I thought I would take up the challenge of creating a layout for this effect. Would someone kindly double check this? I am not sure I am going to build it, but thought since people were asking for a layout that I would create one.
Here it is:
http://www.aronnelson.com/gallery/main.php?g2_view=core.DownloadItem&g2_itemId=38445
If there are any corrections or errors please let me know.
Cheers,
Steve
That's a very impressive piece of work Steve - I couldn't do what you've done there.
Thanks and respect. I'll check it over in detail over the weekend.

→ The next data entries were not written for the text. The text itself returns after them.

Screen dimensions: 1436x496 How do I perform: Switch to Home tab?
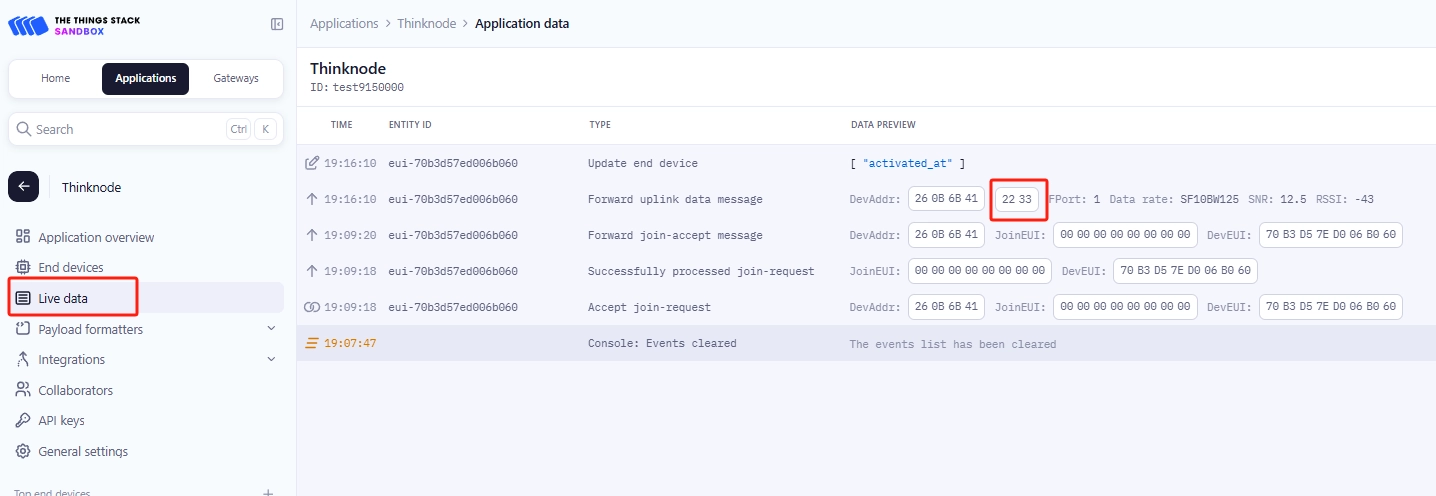tap(55, 78)
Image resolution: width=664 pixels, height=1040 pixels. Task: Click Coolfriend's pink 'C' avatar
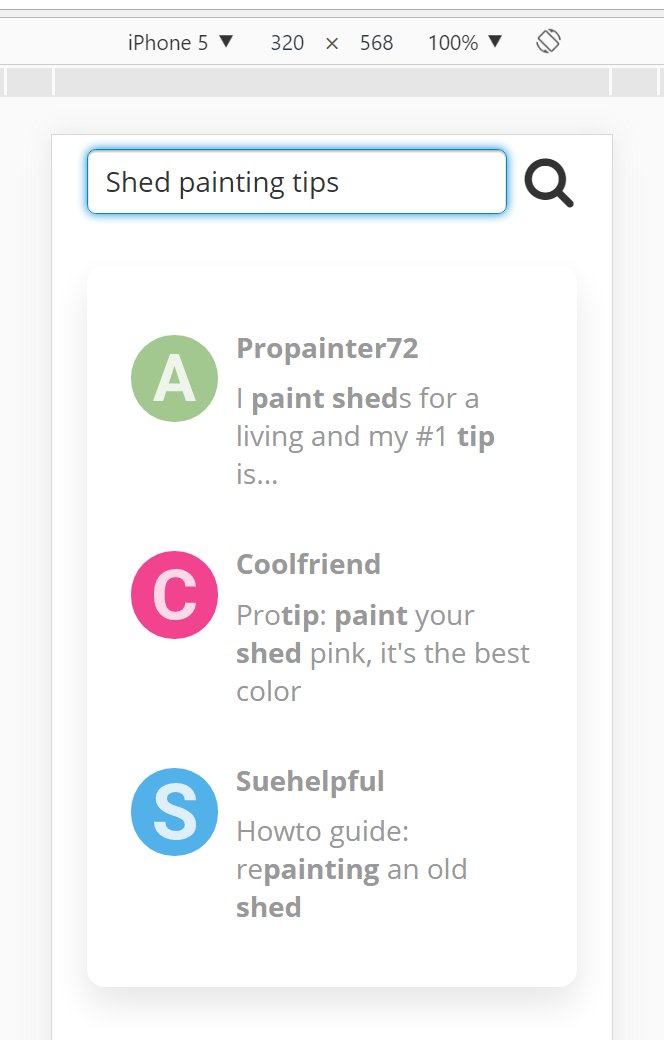coord(174,595)
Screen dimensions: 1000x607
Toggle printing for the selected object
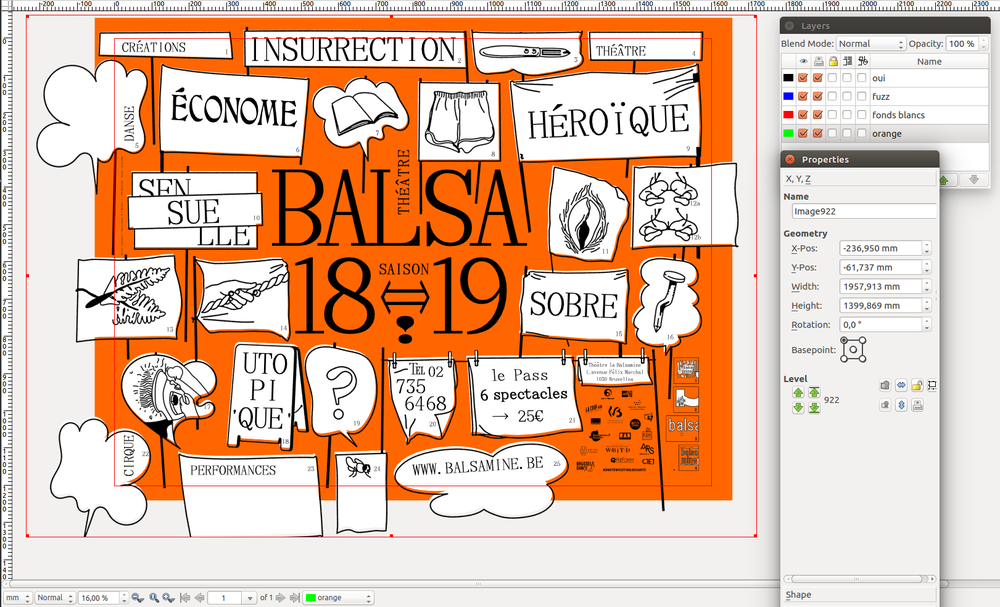[916, 404]
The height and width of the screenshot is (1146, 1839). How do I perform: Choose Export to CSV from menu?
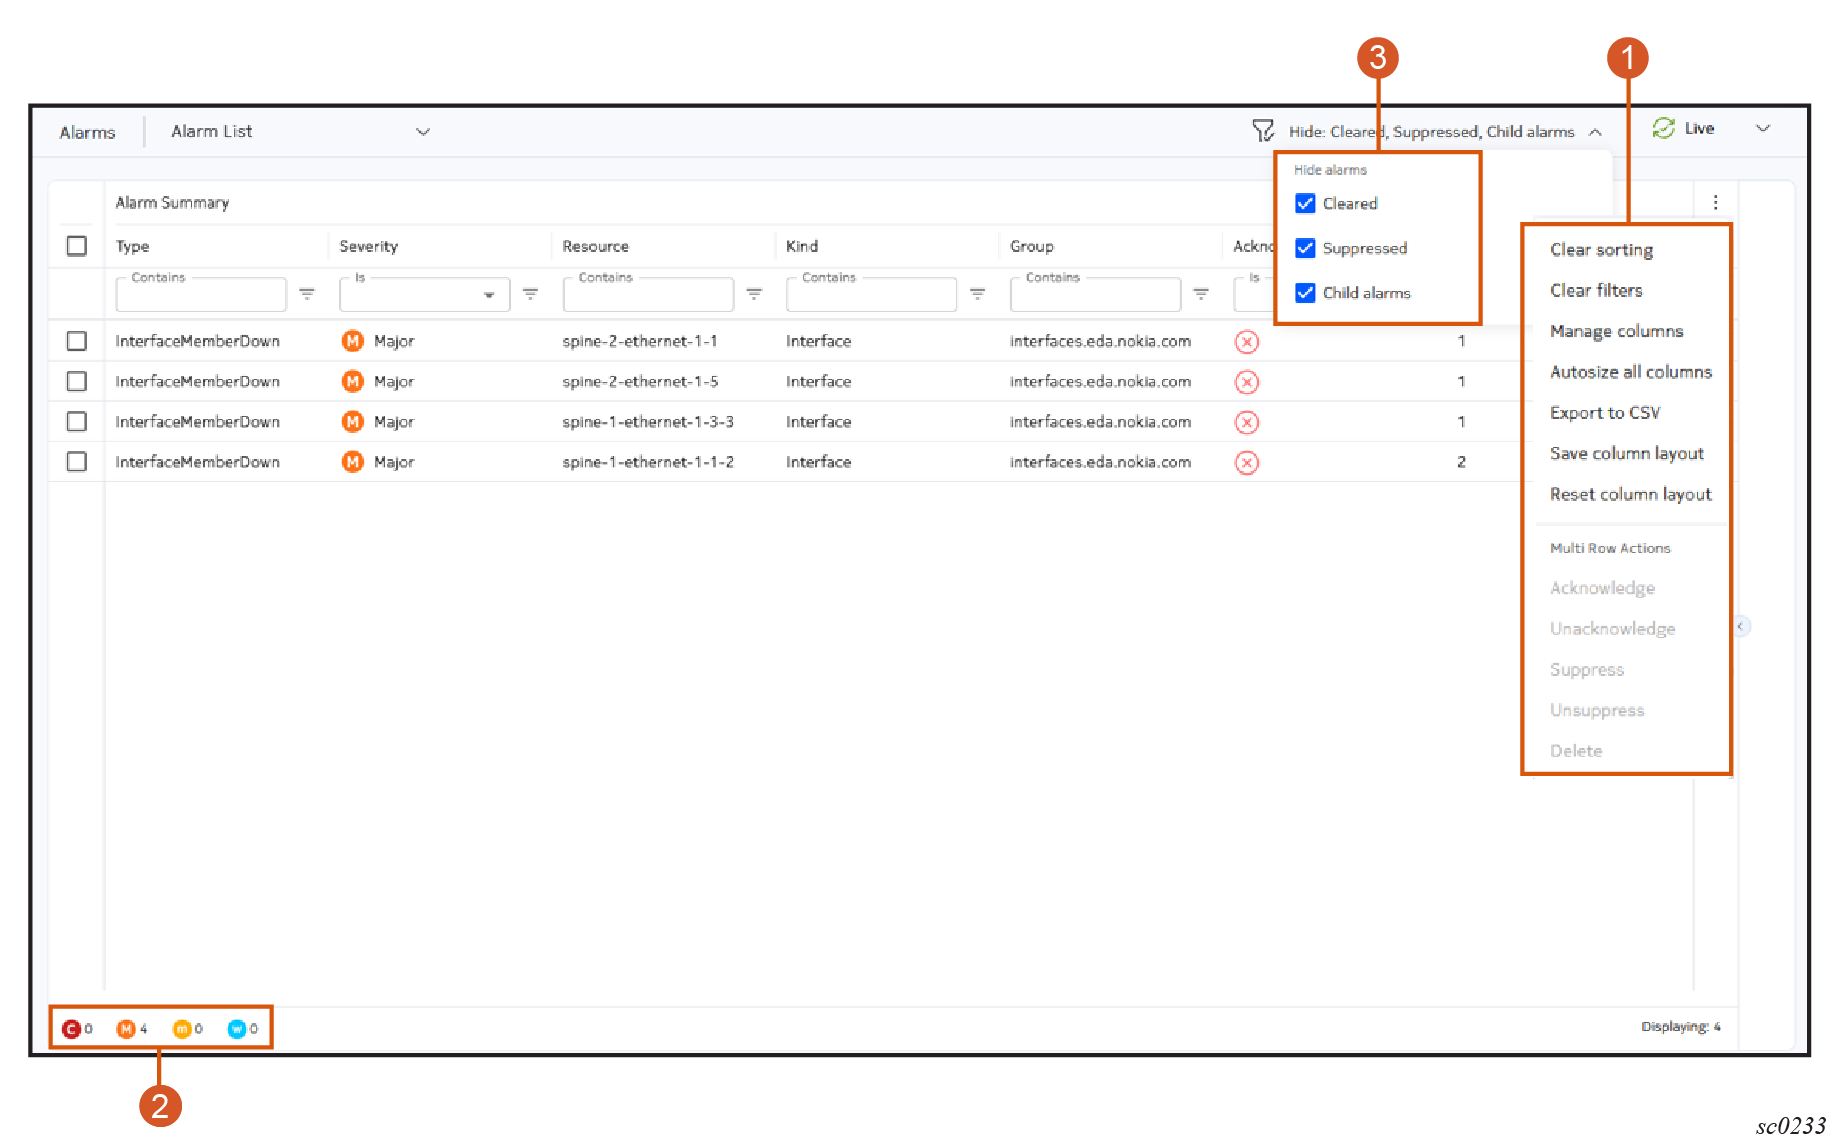(x=1604, y=413)
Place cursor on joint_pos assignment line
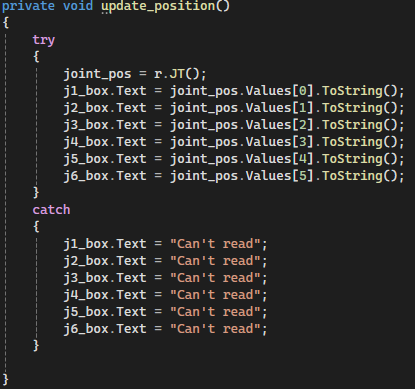Viewport: 415px width, 389px height. [135, 74]
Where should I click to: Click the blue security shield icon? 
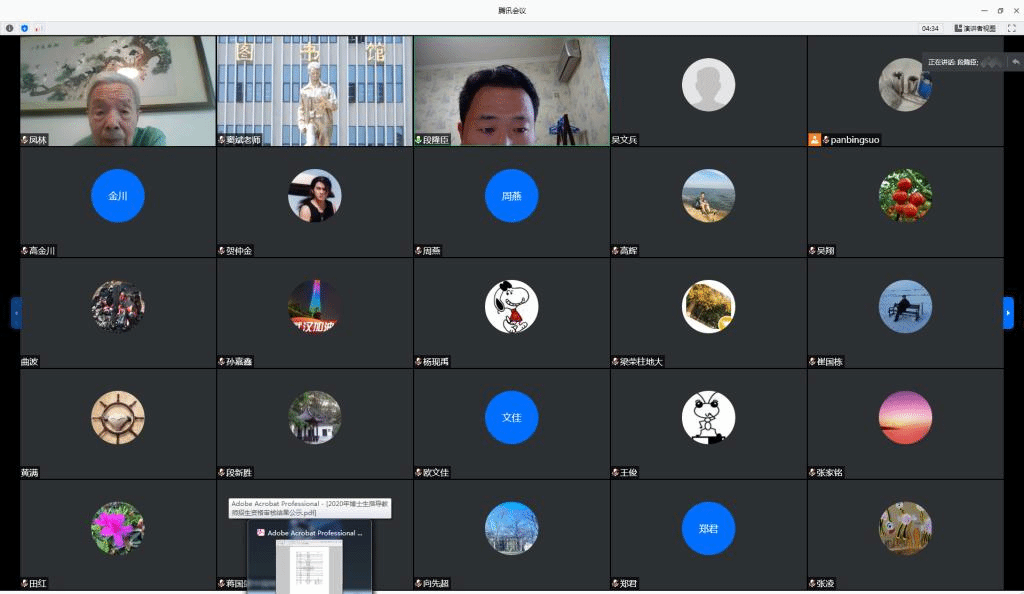[24, 28]
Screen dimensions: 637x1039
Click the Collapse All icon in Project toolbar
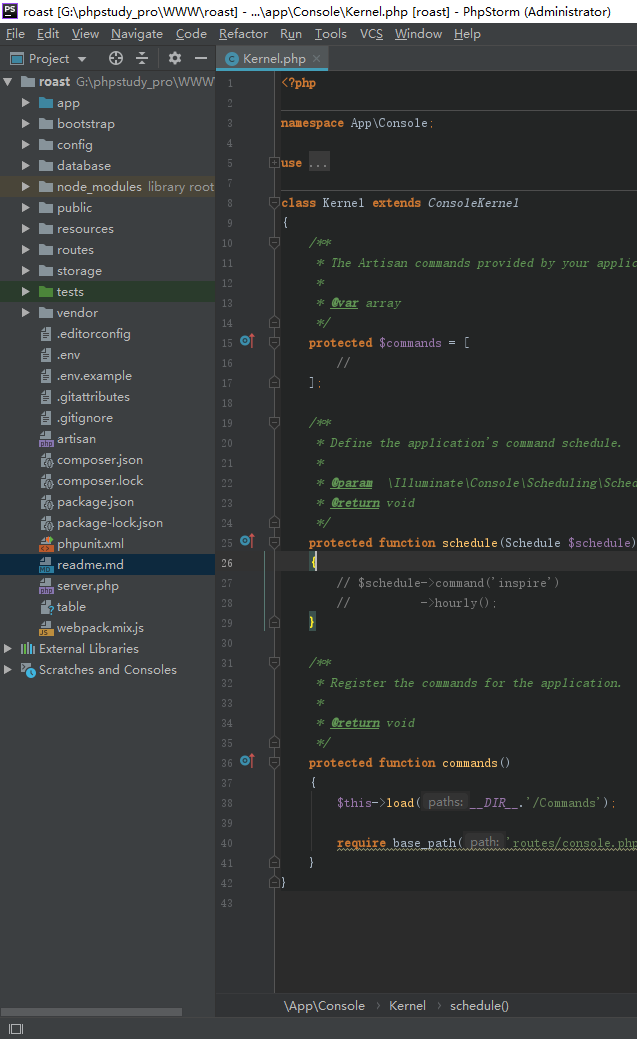point(142,58)
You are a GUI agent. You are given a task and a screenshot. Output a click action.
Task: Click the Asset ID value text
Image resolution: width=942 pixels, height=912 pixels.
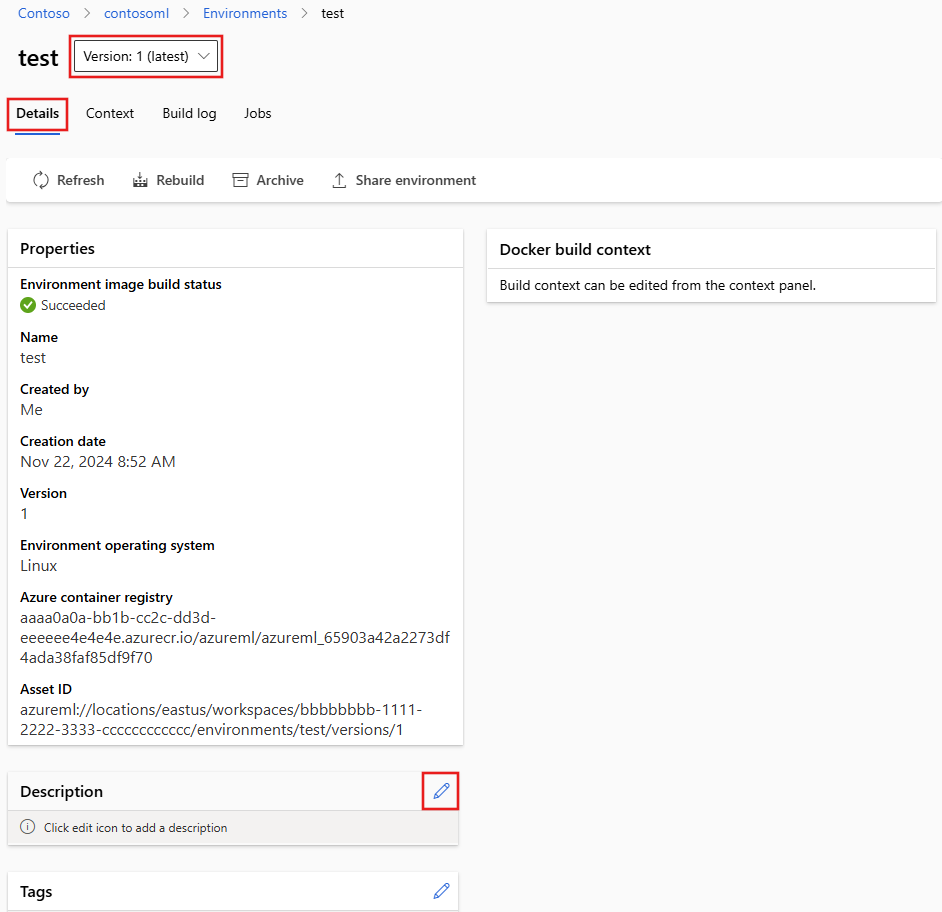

I hope you guys don't mind this, but I'd like to ask a few questions about how this thing works. From what I can tell, like in the meatball, this has one section that uses an opamp to convert volume into voltage. Then that voltage is put into one part of the lm13700. There seems to be two filter stages, which, I think I read somewhere, increases the "talky" sound of the wah. Where does the parametric filter come from? I will admit I have no idea how the lm13700 works, so maybe there's something there that I'm missing. Any explanation would be awesome. Thanks.
Worth reading: "The Technology of Auto-Wahs / Envelope-Controlled Filters" at http://www.geofex.com/
.....and http://en.wikipedia.org/wiki/Voltage-controlled_filter
I think I've read both of those, so let me be a little more specific. How does this filter work without using LEDs? The one in the GEOFEX article uses LEDs and the Meatball that I built uses LEDs. The FSH-1 and this project don't, and I've been curious about the difference. Also, is this one more controlled in sound? I know the meatball, with certain settings, can have some strange sounds. Then again, that probably depends on the detector, not the filter. Anyway, thanks again, and I'll take another look at those articles.
Aah, ok! The LM13700 belongs to a family of chips known as OTAs, or Operational Transconductance Amplifiers (along with LM13600, CA3080, CA3094, and some others):
http://en.wikipedia.org/wiki/Operational_transconductance_amplifierSo - imagine an opamp with the Meatball's LED/LDR combination built in to it. That's not actually how it works, but probably the easiest way to think about it. Or imagine a compressor with a side chain.
The OTA's Iabc (pins 1 and 16 on the 13700, as it is a dual OTA) input accepts a current which defines the output. So where other circuits use a LED/LDR or a FET as a voltage controlled resistor, an OTA circuit uses a voltage applied via a resistor to the Iabc input to do the same job. Probably not the most technical explanation, but that's how I rationalise it - Mark Hammer will no doubt be along shortly with a more detailed/informed explanation!
Your second question -
'is this one more in controlled in sound?' - you're probably right in saying that it depends on the detector part of the circuit. OTAs are used a lot in synth VCFs/VCAs, and can be very controlled, as there is no detector in those circuits.
EDIT: thanks
flo - we were typing at the same time. I posted anyway.